How creative a process is restoration? Are there ever big disputes over which sources to use?

"Film restoration like filmmaking itself is a craft. It is not rocket science, it can be learned and practised and improved. Creativity may come in to play when it is necessary to reverse engineer what a film would have looked like when it was first released. The original stocks and chemistry are gone. The machines used to print and develop the elements have been dismantled and are no more. So now it is down to recreating those processes in the digital realm. That takes a knowledge of chemistry and math that is more like rocket science, but it can be done. Crafting the restoration until it 'looks good to me' is valid but may not be accurate or final. The goal is to try to restore the film to the way it looked when it was first screened.

"To get there does demand getting a hold of the best possible elements. I don’t think there is any dispute over what elements rule: the camera negative, if you can get it, is the gold standard; but after that everything will have someone’s decisions baked in whether that’s a one-lite contact print on a fine-grain print stock (which might be the next best thing to the negative), or any of a number of intermediate element types. And finally at the bottom of the list is a print. Below that, down at the desperate end of the scale are reduction prints and video copies.

"And don’t get me started about audio sources. Audio restoration has been a poor cousin to picture restoration, but it can be just as important. The problem is that when most edit rooms close up, they save the picture elements and toss the audio except for the mix stems.

"We restored Eagle Pennell’s The Whole Shootin’ Match, the film that inspired the foundation of the Sundance Institute, from a 16mm composite print found in a television station archive. The audio was dreadful. But we were able to find the original production tapes and so were able to contract a proper 24-track mix master and re-master all the audio for the film. I think that audio restored lifted the picture source up and has made that film as vibrant today as it might have been at its first screening. Maybe more so."

Is any of the process now able to be handled automatically?

"No matter what any company says, the answer is no," says Mark. "Semi-Automatic yes. But this work demands eyes-on, revision and refinement. There’s nothing automatic about any of that."

What are the major issues that come up when choosing a score for a silent era film?

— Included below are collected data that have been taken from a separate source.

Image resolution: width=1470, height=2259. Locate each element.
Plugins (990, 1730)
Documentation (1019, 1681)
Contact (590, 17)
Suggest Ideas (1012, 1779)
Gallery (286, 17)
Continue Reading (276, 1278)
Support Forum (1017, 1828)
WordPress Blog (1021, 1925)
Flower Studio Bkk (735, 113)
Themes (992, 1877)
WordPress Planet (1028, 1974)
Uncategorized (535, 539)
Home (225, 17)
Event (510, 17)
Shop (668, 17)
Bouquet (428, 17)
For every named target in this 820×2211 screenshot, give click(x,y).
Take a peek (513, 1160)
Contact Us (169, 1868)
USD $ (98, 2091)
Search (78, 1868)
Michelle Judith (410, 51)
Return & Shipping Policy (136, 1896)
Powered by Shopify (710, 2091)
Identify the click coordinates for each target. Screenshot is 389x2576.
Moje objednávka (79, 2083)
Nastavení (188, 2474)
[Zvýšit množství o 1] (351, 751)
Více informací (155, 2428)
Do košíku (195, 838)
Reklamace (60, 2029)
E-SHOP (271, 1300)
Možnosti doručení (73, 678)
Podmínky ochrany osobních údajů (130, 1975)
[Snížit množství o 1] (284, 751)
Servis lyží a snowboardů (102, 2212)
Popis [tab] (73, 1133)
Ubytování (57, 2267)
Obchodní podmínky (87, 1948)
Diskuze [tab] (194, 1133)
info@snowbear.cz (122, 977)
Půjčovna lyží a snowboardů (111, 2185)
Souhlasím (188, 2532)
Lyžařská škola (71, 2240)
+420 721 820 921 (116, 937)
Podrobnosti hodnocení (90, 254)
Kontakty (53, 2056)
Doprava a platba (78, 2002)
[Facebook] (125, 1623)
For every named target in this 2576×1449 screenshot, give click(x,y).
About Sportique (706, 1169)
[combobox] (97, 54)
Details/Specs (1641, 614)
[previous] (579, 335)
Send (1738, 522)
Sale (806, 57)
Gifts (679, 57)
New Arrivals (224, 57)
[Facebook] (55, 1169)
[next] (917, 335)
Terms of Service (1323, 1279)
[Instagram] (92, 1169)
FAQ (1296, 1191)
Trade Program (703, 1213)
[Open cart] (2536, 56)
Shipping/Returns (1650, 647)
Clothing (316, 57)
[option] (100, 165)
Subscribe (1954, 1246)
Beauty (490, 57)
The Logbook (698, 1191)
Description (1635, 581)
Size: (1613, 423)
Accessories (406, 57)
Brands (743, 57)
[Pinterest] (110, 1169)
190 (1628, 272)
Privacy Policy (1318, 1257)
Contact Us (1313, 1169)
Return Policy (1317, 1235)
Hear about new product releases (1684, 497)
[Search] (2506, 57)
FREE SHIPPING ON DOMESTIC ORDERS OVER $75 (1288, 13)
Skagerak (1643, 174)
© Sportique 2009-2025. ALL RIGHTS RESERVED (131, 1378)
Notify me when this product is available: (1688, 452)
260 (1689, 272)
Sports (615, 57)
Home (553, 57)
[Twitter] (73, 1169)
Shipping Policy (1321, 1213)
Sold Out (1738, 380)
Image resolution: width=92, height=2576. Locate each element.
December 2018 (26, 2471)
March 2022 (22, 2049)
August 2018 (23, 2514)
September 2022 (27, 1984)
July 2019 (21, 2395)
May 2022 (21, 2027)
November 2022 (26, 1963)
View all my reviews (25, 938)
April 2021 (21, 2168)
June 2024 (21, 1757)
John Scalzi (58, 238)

"This is a tricky one. My opinion is based on my personal experience. Once upon a time I ran a film festival and we screened a Cecil B DeMille silent film, The Cheat, that we got from the Museum of Modern Art in New York. Bill Sloane, from the film archive department at MOMA came with the film. I hired a local jazz quartet to do the score. They came in the day before and just played improv to the film to get a feel. This was a good marriage because the film was a flapper tale staring the ever suave Sessue Hayakawa. The night of the screening, I hid them behind the screen. The film and music were presented as one. Bill Sloane was amazed and called it one of the best presentations of a silent film he had seen. I will take that as a thumbs up. I see no reason why this shouldn’t be an open door policy. From Carmine Coppola scoring Napoleon, to the Alloy orchestra and Man With A Movie Camera, or all the great Carl Davis scores – it’s a way for each generation to have a conversation with the old films and make them new again."

Mark Rance will present A Restoration Of Nosferatu for the Miskatonic Institute of Horror Studies at the Horse Hospital in London on 15 April.